More pro-Chetnik coups occurred in the second half of April. The first was in one of the remaining battalions of the Romanija Partisan Detachment, followed by all three battalions of the Zvijezda Partisan Detachment. The political commissars of every company were killed. By the start of May, coups had also occurred in battalions of the Kalinovik Partisan Detachment and the Foča Volunteer Detachment.

On 8–9 May 1942, another pro-Chetnik coup occurred in the recently created Zenica Partisan Detachment, and about 30 communists and their supporters were killed. About 100 remaining Partisan fighters from the Ozren and Zenica detachments were incorporated into the 3rd East Bosnian Shock Battalion.

The Italians believed the German-NDH preliminary operation had been designed to avoid the need to involve the Italians in clearing eastern Bosnia, thereby preventing them from expanding their sphere of influence. The second phase of the operation (known as Trio II or "Operation Foča") commenced on 7 May, and was a fairly minor joint operation to capture Foča and Kalinovik, but by then the Partisan Supreme Headquarters and main force had already evacuated Foča, which was captured on 10 May. After Italian complaints and political manoeuvrings, Roatta took over direct control of the operation on that day, but the fighting was already over. Despite their attempts to avoid fighting, the Partisans suffered significant losses.

==Aftermath==
After clearing the larger towns of the Birač region of Partisans and Chetniks, the Black Legion committed large-scale atrocities against Serbs and Jews in the region, including massacring about 890 people from Vlasenica after raping the women and girls.

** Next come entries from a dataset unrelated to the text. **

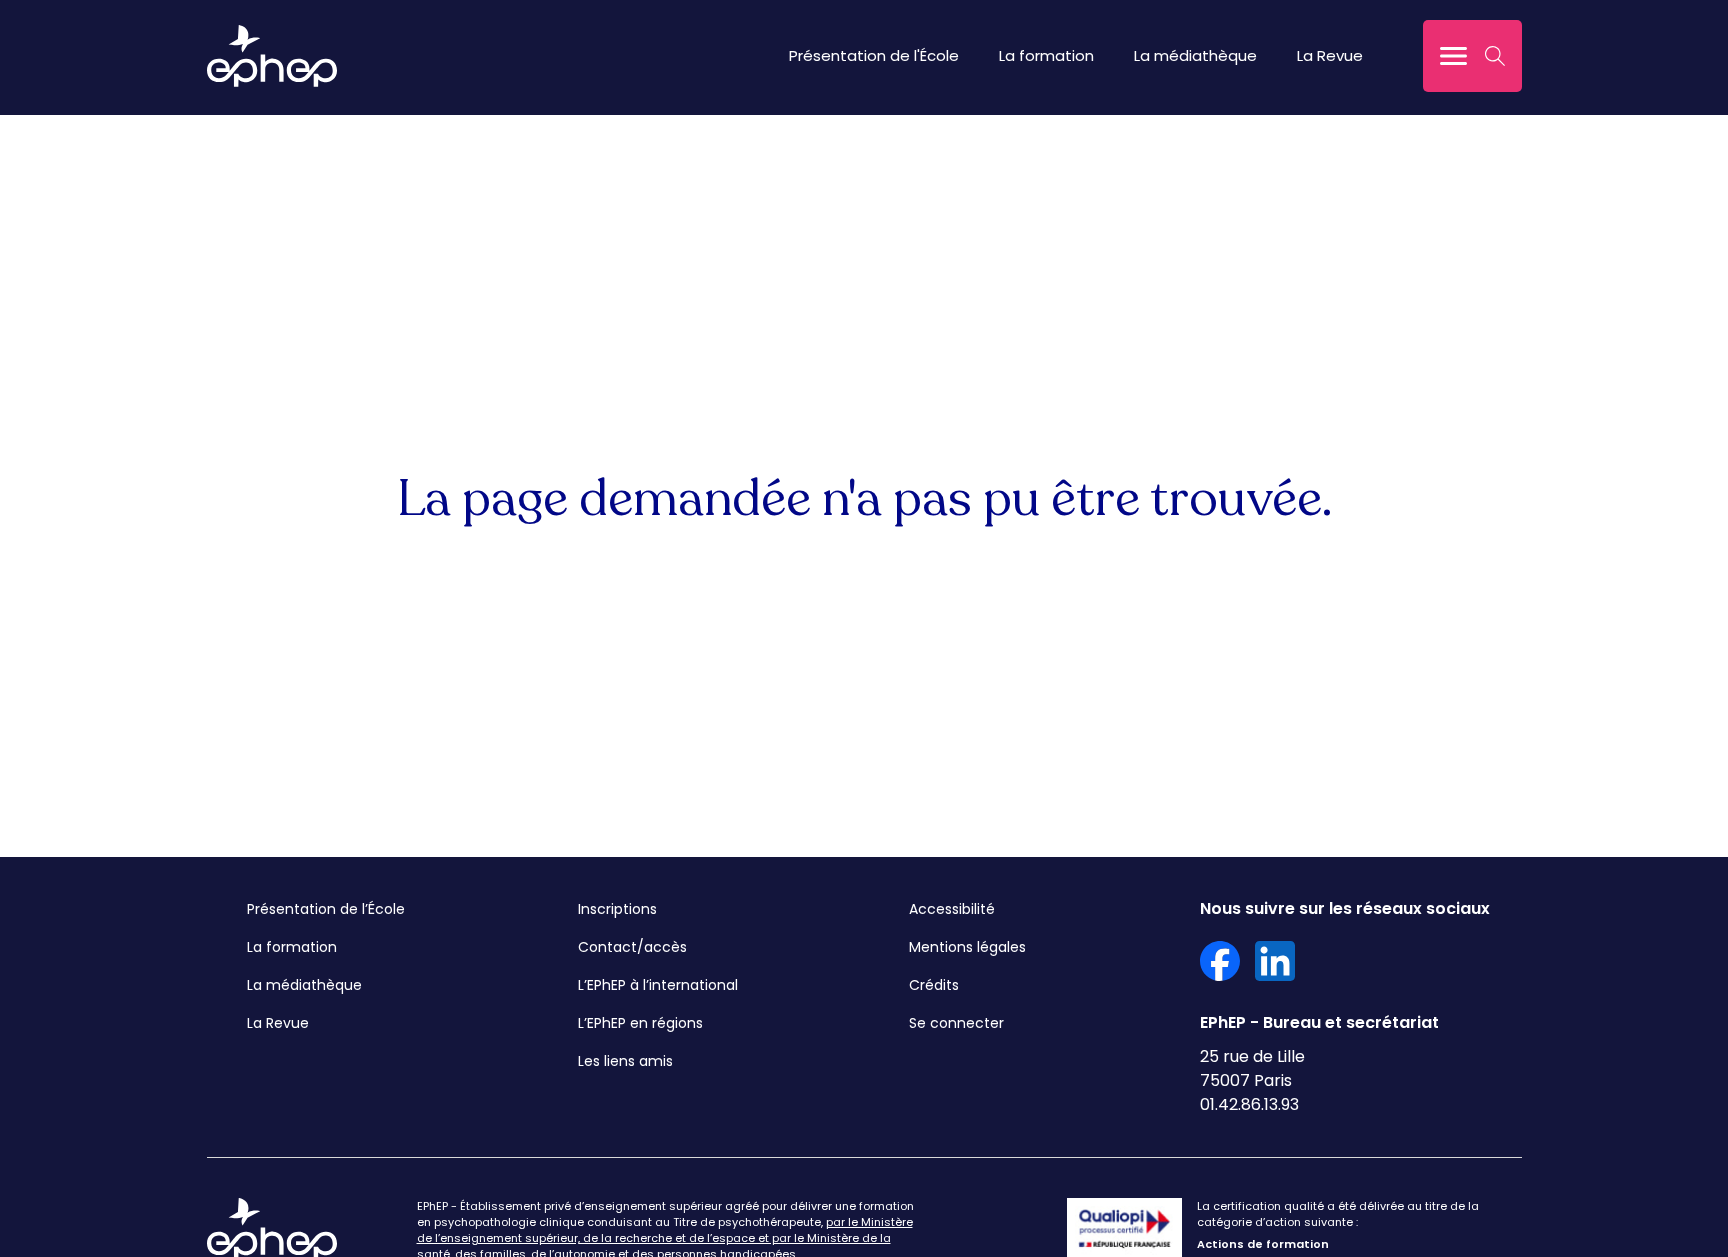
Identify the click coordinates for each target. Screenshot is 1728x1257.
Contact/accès (632, 947)
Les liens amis (625, 1061)
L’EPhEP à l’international (658, 985)
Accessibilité (952, 909)
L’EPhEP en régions (640, 1023)
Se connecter (956, 1023)
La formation (1046, 55)
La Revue (1330, 55)
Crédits (934, 985)
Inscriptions (617, 909)
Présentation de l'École (874, 55)
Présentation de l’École (326, 909)
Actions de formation (1263, 1244)
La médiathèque (1195, 55)
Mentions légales (967, 947)
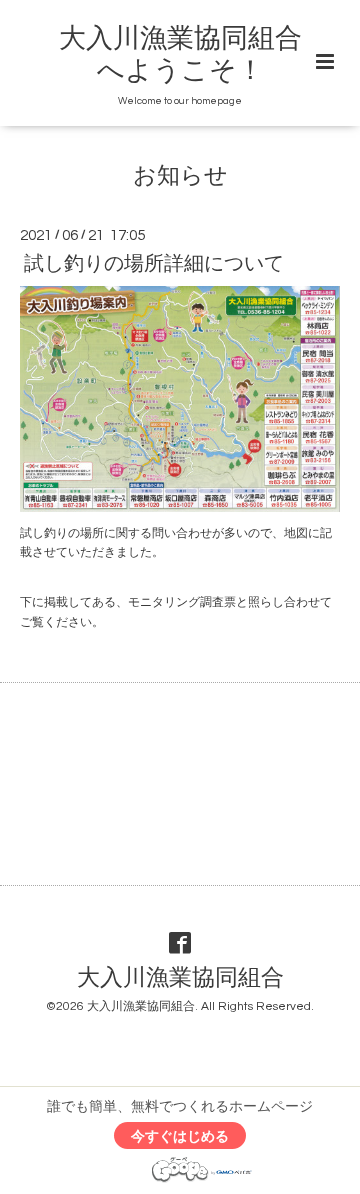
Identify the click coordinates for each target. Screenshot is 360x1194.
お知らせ (180, 176)
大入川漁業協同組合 (180, 978)
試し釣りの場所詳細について (154, 264)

Along with the three East Bosnian shock battalions, the Partisan General Staff of Bosnia-Herzegovina first attempted to cross the Bosna to follow the Partisan Supreme Headquarters and main force to western Bosnia, but instead retreated to Birač, where they joined forces with the Birač Detachment at the end of May. The Birač Partisan Detachment was the only Partisan or volunteer detachment in East Bosnia not to suffer a pro-Chetnik coup in March–May 1942. By June–July 1942, the Partisans in eastern Bosnia had been reduced to a strength of around 600 fighters.

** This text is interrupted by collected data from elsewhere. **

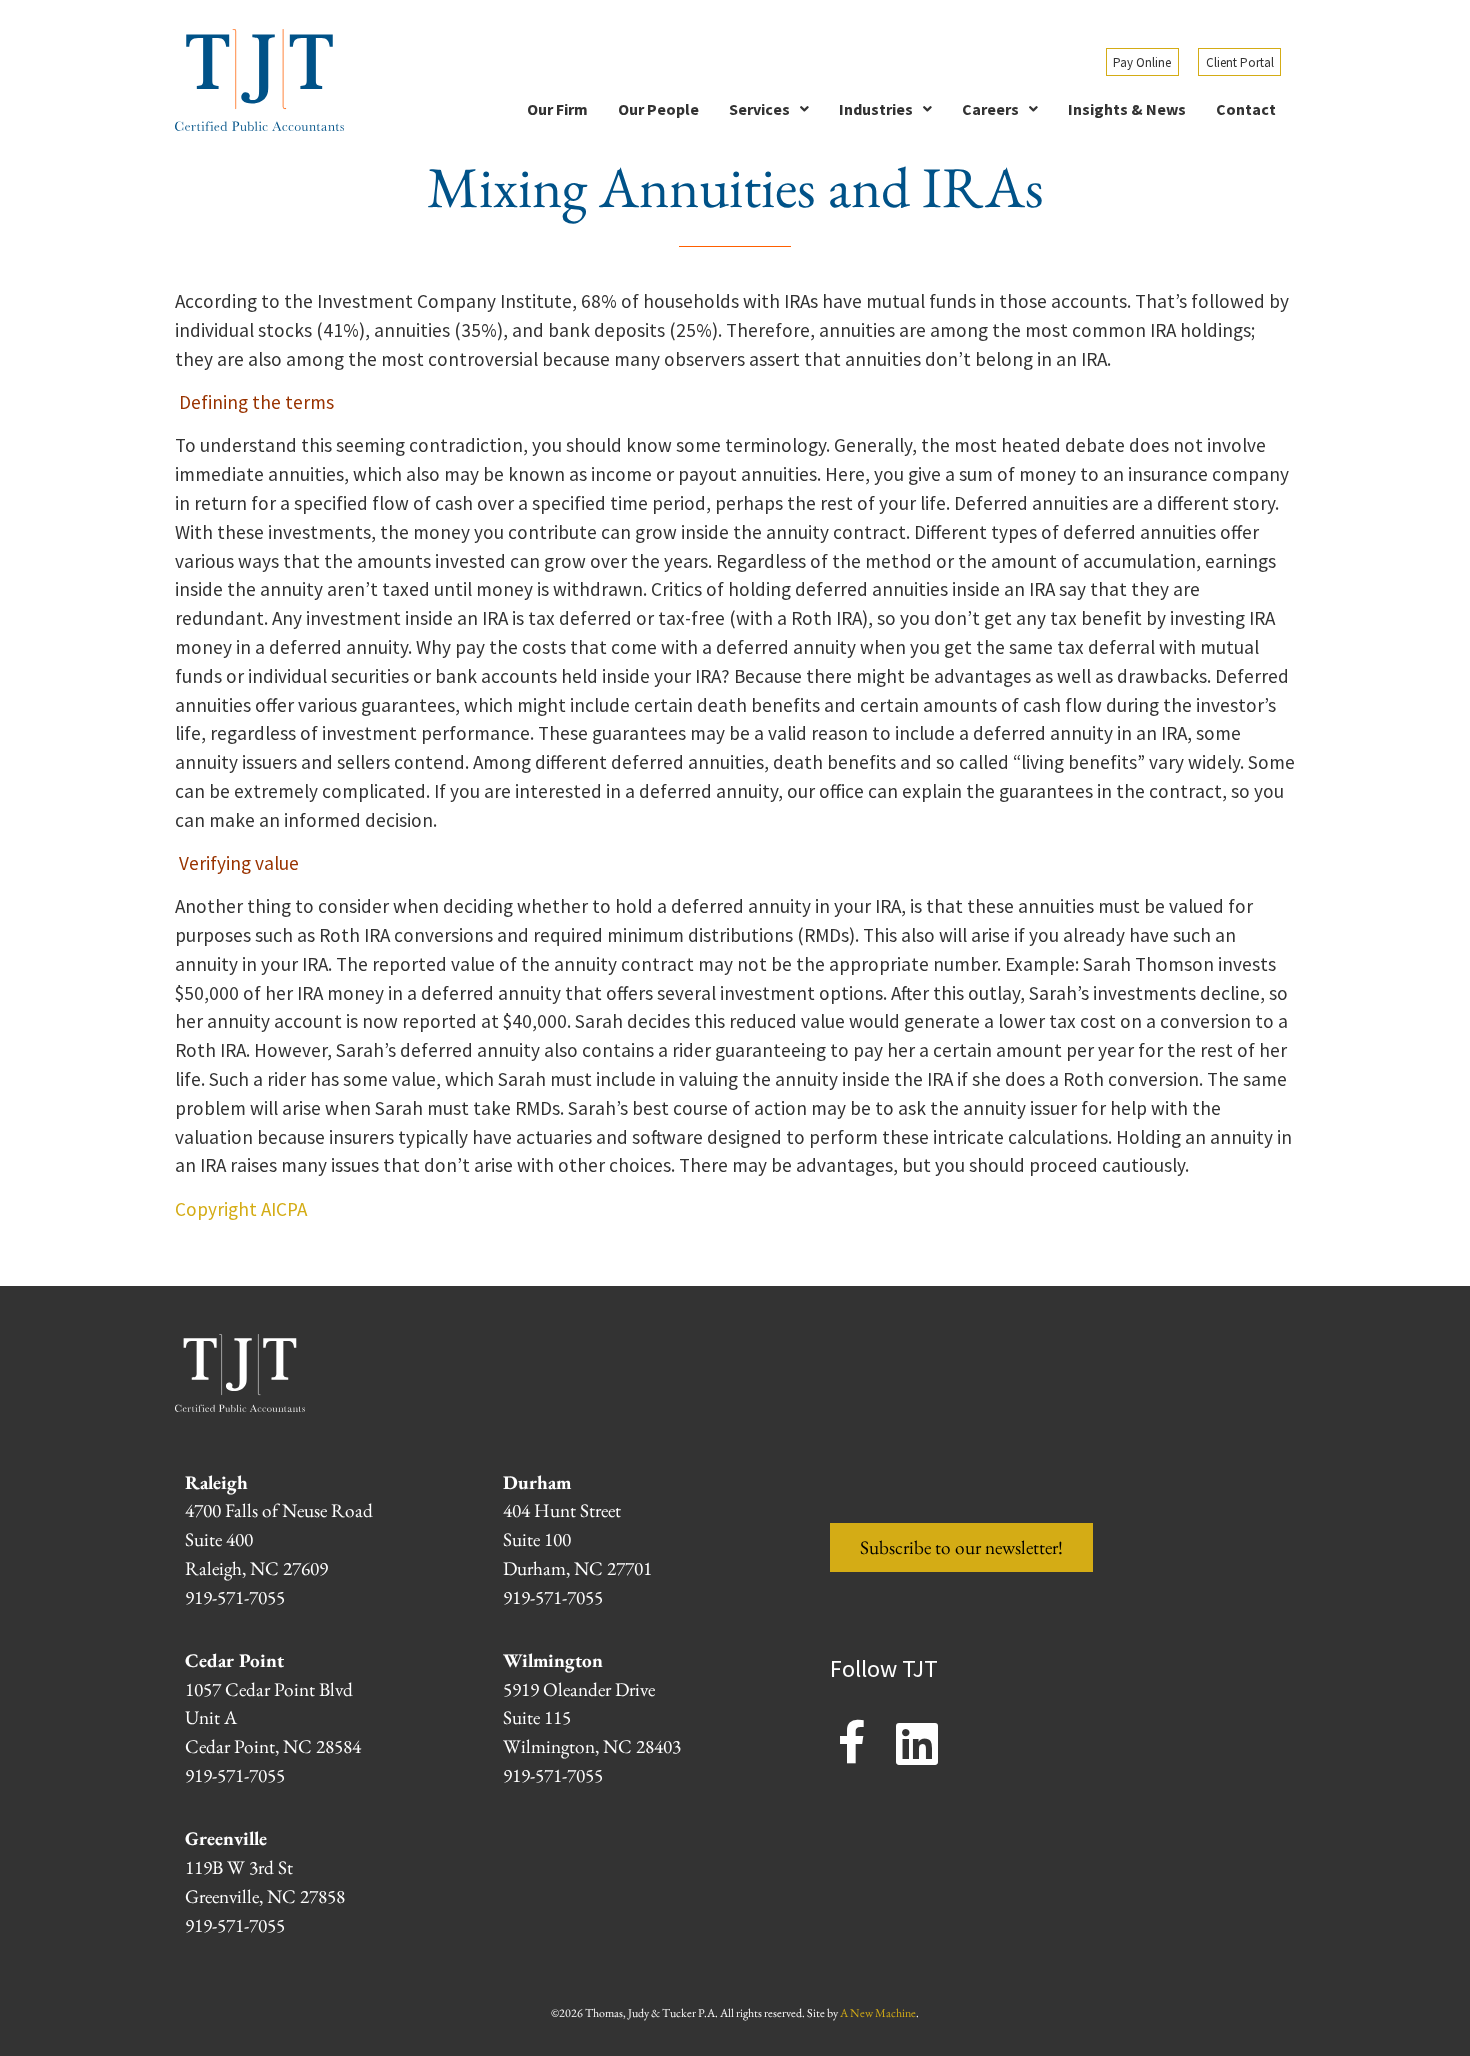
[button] (769, 109)
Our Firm (557, 109)
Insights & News (1127, 109)
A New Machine (878, 2013)
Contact (1246, 109)
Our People (658, 109)
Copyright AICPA (241, 1209)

In mid-May, Operation Trio was followed by the joint Italian-Chetnik offensive against Partisan detachments within the Italian zone of occupation in eastern Herzegovina and Montenegro, with similar effects: the Partisans lost almost all of the liberated territory in these areas. This offensive is also considered part of the Third Enemy Offensive in Yugoslav historiography. After Operation Trio, NDH forces remained south of the demarcation line between the German and Italian zones of occupation, in spite of protests from the Italians.

After Operation Trio and the joint Italian-Chetnik offensive, the Partisans formed three more proletarian brigades, consisting mainly of Montenegrins. Operation Trio contributed to the decision of the Partisan Supreme Headquarters to withdraw to western Bosnia in the Partisan Long March, which commenced in late June 1942.

While incurring significant casualties fighting the Black Legion, the Chetnik movement in eastern Bosnia benefited from the mass desertion of Partisans and the many pro-Chetnik coups in Partisan and volunteer detachments. Despite their lack of unity, the Chetnik movement thrived in eastern Bosnia for the remainder of 1942 because some Chetnik leaders made accommodations with the Ustaše regime and as many Chetniks and Partisans were unwilling to kill fellow Bosnian Serbs of the opposing faction.